Thursday, April 9, 2009

My Favorite Recent Books of Poems: Human Dark with Sugar

NEXT TIME THE WAITRESS asks you if you want sugar with your Human Dark, say yes. You won't be disappointed.

That would probably be a better last line for this review than a first line. It has a kind of salutary ring to it; it signs off more than it turns on.

But, then again, I'm writing about Brenda Shaughnessy's smart collection of poems, Human Dark with Sugar, one of my favorite books of poems from last year. One reason I like this collection so much is because she turns everything around, yet it all makes sense.

For example, she begins her poem "Drift" with a line that could have come straight out of a TWR post: "I’ll go anywhere to leave you but come with me."

Wow. I say that to myself every day.

And yet, nothing happens.

The difference between Shaugnessy saying that to the reader and me saying that to me, is that in her world things do happen. The world's messiness a) opens up; b) feels less messy; and c) seems funny rather than threatening. That's pretty much a poetry trifecta.

See, for example, "First Date and Still Very, Very Lonely:"


is a sacred day. A date day.
An exception to the usual
poor me, poor me!

I'm not poor and I'm not me.
I remember both
states as soon ago as last week.

The poetic persona has both fallen out of fashion and had a falling out with falling out of fashion. We are taught--or many assume we are taught--to read the "I" in contemporary American poetry as "the writer." We presume the confessions are not those of an invented persona but of the actual person. Troy Jollimore plays with this distinction, but Shaughnessy blurs it. She wants the reader to feel uneasy, to wonder if the laments and desperations of the speaker are "Brenda Shaughnessy's" or the hip construction that witty female poet named Brenda Shaughnessy invented.

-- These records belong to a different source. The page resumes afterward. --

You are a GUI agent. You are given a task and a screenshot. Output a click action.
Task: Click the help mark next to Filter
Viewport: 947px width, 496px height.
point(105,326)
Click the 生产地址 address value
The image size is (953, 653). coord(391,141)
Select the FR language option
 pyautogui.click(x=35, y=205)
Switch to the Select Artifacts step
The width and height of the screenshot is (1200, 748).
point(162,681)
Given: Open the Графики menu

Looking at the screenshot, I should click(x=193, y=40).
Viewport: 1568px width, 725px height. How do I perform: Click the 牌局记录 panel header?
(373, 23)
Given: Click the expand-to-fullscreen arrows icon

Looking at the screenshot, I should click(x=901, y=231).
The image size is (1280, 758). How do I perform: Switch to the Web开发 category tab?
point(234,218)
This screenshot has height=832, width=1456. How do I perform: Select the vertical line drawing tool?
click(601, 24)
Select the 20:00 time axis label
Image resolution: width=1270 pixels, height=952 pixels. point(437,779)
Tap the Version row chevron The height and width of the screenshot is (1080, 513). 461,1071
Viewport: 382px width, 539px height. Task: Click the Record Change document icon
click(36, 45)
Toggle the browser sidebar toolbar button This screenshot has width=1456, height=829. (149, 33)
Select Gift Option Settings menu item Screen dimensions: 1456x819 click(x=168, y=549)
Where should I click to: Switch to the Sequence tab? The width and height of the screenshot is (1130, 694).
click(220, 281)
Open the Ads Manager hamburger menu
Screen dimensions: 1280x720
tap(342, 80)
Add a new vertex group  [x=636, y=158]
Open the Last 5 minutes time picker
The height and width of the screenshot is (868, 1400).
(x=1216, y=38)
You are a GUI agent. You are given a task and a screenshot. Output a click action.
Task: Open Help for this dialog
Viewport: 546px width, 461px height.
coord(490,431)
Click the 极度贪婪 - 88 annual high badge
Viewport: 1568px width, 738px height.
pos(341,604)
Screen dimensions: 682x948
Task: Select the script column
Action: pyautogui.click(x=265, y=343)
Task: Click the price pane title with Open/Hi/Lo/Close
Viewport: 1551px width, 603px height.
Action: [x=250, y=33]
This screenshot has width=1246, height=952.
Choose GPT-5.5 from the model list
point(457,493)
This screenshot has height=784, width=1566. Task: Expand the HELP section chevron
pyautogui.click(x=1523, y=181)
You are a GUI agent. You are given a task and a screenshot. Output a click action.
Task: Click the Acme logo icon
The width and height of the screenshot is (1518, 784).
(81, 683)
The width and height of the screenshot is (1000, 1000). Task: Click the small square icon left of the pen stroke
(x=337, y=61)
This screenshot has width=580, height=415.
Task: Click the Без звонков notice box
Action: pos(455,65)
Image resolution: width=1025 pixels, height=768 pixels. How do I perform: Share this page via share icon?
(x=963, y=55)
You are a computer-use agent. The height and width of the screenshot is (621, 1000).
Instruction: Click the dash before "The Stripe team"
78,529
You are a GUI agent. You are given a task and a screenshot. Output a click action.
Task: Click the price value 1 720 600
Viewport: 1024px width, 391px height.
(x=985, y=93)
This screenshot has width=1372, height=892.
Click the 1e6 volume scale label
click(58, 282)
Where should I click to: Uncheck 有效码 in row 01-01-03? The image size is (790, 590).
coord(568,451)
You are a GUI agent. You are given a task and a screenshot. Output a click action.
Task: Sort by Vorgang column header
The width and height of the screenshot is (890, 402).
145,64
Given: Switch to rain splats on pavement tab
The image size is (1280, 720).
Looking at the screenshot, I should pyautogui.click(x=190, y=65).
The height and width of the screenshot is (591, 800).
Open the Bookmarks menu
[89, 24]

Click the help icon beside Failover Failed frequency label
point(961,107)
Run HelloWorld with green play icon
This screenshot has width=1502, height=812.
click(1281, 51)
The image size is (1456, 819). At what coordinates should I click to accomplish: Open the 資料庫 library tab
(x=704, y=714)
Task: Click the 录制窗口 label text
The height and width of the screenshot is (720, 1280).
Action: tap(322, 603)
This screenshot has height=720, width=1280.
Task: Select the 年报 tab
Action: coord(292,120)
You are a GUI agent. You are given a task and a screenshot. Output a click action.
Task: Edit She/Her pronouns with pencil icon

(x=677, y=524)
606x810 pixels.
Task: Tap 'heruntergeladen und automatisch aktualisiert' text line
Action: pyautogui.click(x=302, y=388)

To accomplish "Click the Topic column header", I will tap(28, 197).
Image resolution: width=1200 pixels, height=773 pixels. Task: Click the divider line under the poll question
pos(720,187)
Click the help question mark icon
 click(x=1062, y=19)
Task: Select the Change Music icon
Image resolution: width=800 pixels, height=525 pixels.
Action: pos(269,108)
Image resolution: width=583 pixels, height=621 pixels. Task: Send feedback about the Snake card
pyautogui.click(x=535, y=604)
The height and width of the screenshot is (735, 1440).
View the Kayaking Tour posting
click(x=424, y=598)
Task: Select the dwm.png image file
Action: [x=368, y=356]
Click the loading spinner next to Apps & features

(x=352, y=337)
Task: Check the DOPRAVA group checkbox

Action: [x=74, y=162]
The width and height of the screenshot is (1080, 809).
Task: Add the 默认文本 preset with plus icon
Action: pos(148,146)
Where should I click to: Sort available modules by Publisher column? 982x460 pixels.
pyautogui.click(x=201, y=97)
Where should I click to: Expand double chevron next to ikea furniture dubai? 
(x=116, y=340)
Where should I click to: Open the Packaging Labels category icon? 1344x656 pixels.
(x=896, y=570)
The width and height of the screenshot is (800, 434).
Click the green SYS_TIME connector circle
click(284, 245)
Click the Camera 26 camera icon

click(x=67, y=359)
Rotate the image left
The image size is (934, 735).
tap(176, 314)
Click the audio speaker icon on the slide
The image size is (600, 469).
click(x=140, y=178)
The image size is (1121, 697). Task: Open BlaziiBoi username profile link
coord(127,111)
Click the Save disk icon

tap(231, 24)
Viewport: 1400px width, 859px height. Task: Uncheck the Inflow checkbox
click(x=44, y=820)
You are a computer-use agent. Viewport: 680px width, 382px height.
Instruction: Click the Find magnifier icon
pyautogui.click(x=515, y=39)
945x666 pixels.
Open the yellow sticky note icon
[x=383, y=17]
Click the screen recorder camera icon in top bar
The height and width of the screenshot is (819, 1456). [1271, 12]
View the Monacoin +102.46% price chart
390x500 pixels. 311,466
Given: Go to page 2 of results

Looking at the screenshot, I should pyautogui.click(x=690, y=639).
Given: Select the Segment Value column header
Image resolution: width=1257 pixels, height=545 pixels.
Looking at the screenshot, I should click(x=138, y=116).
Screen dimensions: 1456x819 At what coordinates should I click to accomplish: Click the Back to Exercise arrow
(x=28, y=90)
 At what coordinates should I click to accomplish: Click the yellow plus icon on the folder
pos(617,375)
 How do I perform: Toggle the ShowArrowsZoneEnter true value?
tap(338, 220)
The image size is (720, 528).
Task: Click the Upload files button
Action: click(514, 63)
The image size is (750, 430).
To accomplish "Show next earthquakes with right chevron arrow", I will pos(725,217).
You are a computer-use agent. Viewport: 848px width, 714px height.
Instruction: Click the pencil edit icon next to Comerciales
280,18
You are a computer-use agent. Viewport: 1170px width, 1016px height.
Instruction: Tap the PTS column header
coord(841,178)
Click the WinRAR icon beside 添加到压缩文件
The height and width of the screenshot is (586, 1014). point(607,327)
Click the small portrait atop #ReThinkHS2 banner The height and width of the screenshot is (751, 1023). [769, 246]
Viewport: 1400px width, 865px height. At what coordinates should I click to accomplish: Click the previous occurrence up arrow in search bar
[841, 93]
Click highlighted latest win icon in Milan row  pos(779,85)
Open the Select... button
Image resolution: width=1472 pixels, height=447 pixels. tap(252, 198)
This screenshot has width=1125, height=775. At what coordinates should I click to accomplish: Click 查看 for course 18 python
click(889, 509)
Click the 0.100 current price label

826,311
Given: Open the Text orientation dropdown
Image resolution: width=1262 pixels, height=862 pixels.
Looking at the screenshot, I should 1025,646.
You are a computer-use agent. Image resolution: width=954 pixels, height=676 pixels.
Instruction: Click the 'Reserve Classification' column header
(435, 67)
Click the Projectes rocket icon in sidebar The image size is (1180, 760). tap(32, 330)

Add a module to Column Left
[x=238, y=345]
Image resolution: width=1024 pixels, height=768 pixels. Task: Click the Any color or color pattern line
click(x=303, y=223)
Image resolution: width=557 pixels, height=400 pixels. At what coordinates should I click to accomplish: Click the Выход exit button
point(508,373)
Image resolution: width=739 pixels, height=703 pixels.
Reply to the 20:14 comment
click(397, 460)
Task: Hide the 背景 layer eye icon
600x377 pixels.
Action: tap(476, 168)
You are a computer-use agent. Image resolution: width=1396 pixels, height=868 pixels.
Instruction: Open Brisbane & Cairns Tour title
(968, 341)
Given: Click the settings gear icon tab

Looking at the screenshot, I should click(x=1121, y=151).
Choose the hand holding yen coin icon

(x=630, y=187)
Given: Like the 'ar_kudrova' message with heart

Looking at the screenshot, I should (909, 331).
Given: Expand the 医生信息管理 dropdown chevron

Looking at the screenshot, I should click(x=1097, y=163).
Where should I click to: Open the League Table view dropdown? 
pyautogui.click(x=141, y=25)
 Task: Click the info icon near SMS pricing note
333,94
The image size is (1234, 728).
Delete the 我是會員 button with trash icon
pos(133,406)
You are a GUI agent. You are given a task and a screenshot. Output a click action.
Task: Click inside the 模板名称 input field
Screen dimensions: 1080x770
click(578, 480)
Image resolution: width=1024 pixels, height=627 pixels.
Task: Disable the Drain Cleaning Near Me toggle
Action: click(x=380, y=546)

The question is: do we care? And, who is this we anyway?

Around 4:30 am, when my 5-month old son woke up hungry, a very funny final line for this review came to me as I was stumbling to the bathroom. I was so pleased with myself because it worked as a closing sentiment, but it would also feel like an opening gambit. This morning though, when I awoke, it was gone--an experience Shaughnessy writes about in "Magician." Her final line in that poem speaks, I guess, to my 4:30 epiphany and, perhaps, to the question of persona vs. person: "Nothing ever really happens."

Or is it that everything always happens?